Freedom is praised in books, movies, speeches and casual conversations. It’s something most of us want to have more of, because we know it would make us happier. But how do you achieve more freedom? This is where things get more complicated.
I see freedom as comprising both an external and an internal component. External freedom means that you have many concrete options to choose from regarding what you do, when you do it, how you do it and with whom you do it with. It means the availability of outward choices.
Internal freedom on the other hand comes from the ability to perceive these options and the courage to leverage them. You may have the option to end a toxic relationship, but if you don’t distinguish this option or you falsely believe you will be alone and miserable forever if you end the relationship, then it isn’t really an option for you.
Following this logic, experiencing more freedom can happen by making changes both and an external and at an internal level. Let’s take a look at the most important changes you can make, from the outside in.
1. Develop Your Skills
Skills, in my perspective, are the shortest path to external freedom. The more skilled you are the more things you can do and the better you can do them, which opens up all sorts of possibilities in your life.
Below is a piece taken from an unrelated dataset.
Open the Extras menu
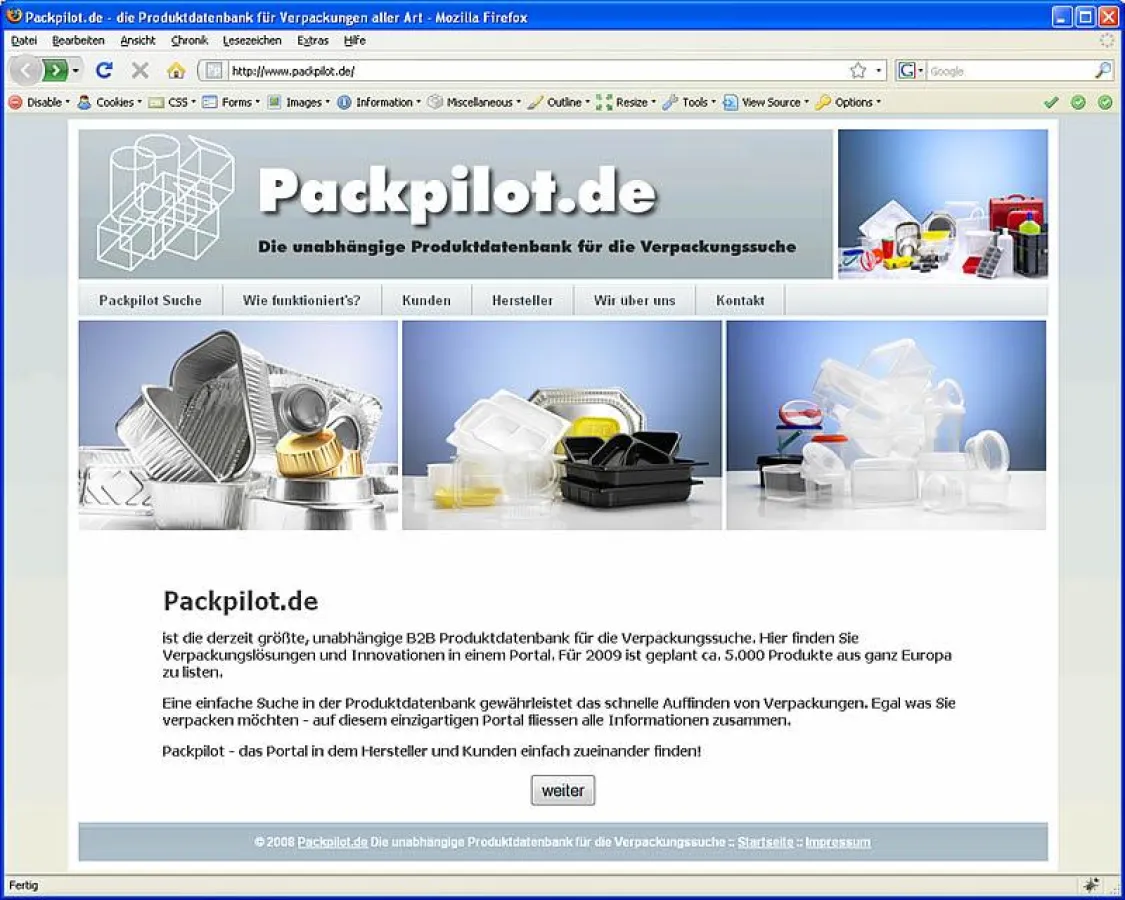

A skilled professional can access the best available jobs, which also means they can promptly leave a job they don’t like, enjoy a bigger salary and make high demands from their employer.
A socially skilled person can make friends easily, which also means they can enjoy a wide range of social experiences and they don’t have to tolerate bad behavior from others just because they have no other relations.
2. Build Your Network
Ultimately, people are a first-rate resource that you can capitalize on to obtain companionship, emotional intimacy, appreciation, help, information, and so on.
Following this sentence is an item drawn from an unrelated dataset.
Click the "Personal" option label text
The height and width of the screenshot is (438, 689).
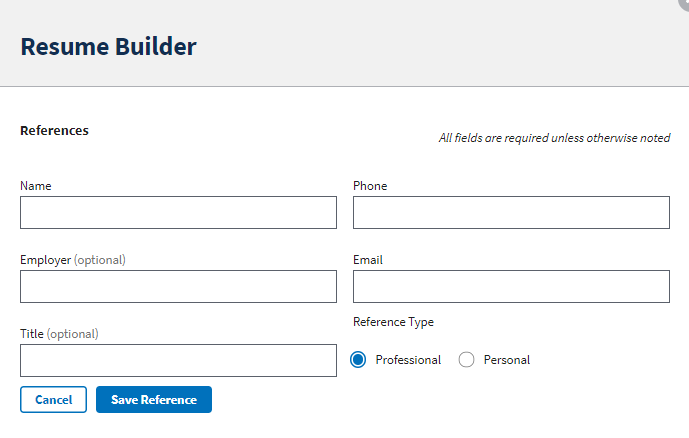507,360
The more people you have in your life and the higher the quality of these people, the more freedom you experience. Whatever your goals or desires, it’s great to feel like there is always someone to help you achieve it if you can’t do so alone.
So, get involved in social activities, meet new people, find a few things to talk about with them, engage in conversation, and try to build quality relationships. Be positive and friendly, and most people will respond in kind.
3. Avoid Confining Decisions
Very often, we don’t experience a lot of freedom because we’ve made decisions that have taken a lot of it away. It was there to begin with, but we’ve squandered it through careless decision-making.
For example, many people take huge loans in order to buy wastefully big houses, and the obligation to pay these loans takes away many of their options.
They can’t just quit a lousy job all of a sudden, they can’t take a long sabbatical, they can’t work in certain fields they may be passionate about if the pay isn’t substantial from the get go, and if they ever get really sick and become unable to work they’re in serious trouble.
This is routinely the kind of decision that seriously limits ones freedom without providing a worthwhile benefit in return.
And this is why it’s a good idea to pay a lot of attention to any decision you make that seriously takes away from your freedom. Is it really worth it? Do the benefits truly outweigh the cost? Answer these questions honestly before choosing your path and never underestimate the value of your freedom.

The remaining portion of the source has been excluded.